• DIRECTIVE
Retype the items below verbatim, from the first line through the line containing "pos(45,322)", inclusive.

• STORED RECORDS
⁂

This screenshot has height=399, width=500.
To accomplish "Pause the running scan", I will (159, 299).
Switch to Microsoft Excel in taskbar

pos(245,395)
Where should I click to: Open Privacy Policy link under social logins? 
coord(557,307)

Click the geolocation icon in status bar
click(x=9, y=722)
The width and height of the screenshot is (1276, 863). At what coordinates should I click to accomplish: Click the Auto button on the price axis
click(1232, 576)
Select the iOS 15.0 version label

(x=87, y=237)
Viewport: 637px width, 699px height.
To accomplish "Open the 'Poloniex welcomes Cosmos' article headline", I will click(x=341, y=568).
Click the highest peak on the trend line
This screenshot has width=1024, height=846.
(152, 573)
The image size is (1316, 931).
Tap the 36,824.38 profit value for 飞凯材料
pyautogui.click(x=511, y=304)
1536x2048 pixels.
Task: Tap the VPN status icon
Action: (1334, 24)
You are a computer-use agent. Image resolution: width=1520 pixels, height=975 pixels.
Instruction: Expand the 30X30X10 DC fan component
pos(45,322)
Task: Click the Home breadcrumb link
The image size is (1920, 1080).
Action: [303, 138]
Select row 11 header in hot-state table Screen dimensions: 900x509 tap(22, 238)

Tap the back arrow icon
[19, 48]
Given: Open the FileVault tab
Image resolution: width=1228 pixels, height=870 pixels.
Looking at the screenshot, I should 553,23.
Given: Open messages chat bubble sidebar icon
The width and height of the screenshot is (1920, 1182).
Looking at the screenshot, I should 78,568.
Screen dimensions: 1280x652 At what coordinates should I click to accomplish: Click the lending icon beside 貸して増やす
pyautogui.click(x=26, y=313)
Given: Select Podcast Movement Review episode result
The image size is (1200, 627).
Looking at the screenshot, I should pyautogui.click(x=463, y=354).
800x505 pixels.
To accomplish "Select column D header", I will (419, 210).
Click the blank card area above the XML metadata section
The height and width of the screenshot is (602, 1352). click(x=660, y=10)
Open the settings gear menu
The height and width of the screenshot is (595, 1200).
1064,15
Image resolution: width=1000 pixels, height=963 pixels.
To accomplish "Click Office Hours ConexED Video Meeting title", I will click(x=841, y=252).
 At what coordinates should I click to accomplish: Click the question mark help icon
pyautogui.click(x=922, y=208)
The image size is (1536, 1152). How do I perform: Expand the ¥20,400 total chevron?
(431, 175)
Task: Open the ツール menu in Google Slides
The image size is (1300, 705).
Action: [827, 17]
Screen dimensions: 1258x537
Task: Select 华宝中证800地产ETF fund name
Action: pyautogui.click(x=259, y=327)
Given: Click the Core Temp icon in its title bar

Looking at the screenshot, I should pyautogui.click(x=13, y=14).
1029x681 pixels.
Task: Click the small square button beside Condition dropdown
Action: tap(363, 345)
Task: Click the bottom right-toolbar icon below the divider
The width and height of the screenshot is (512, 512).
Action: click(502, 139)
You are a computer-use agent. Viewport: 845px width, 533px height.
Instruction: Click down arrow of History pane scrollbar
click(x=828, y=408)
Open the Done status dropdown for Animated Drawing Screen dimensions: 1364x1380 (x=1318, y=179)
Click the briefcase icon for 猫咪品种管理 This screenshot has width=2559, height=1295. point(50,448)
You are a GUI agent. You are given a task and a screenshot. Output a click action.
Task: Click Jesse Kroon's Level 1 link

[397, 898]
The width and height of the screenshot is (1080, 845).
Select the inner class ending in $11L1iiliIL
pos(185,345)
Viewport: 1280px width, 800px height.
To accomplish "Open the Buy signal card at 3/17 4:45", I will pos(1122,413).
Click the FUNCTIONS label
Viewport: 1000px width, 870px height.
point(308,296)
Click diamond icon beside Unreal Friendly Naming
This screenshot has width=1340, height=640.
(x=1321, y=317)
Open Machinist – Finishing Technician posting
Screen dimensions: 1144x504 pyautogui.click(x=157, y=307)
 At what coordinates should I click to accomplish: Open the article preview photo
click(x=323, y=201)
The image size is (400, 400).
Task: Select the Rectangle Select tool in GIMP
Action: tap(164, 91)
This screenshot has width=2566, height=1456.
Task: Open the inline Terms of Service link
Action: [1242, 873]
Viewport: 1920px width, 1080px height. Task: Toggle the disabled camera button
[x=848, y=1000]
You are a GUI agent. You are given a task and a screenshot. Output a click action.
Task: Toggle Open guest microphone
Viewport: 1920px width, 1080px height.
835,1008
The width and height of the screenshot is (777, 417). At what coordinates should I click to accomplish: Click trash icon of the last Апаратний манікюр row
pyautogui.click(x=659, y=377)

⁂

• SOLUTION TO THIS EXERCISE
This screenshot has height=399, width=500.
To accomplish "Pause the running scan", I will (159, 299).
Switch to Microsoft Excel in taskbar

pos(245,395)
Where should I click to: Open Privacy Policy link under social logins? 
coord(557,307)

Click the geolocation icon in status bar
click(x=9, y=722)
The width and height of the screenshot is (1276, 863). At what coordinates should I click to accomplish: Click the Auto button on the price axis
click(1232, 576)
Select the iOS 15.0 version label

(x=87, y=237)
Viewport: 637px width, 699px height.
To accomplish "Open the 'Poloniex welcomes Cosmos' article headline", I will click(x=341, y=568).
Click the highest peak on the trend line
This screenshot has width=1024, height=846.
(152, 573)
The image size is (1316, 931).
Tap the 36,824.38 profit value for 飞凯材料
pyautogui.click(x=511, y=304)
1536x2048 pixels.
Task: Tap the VPN status icon
Action: (1334, 24)
You are a computer-use agent. Image resolution: width=1520 pixels, height=975 pixels.
Instruction: Expand the 30X30X10 DC fan component
pos(45,322)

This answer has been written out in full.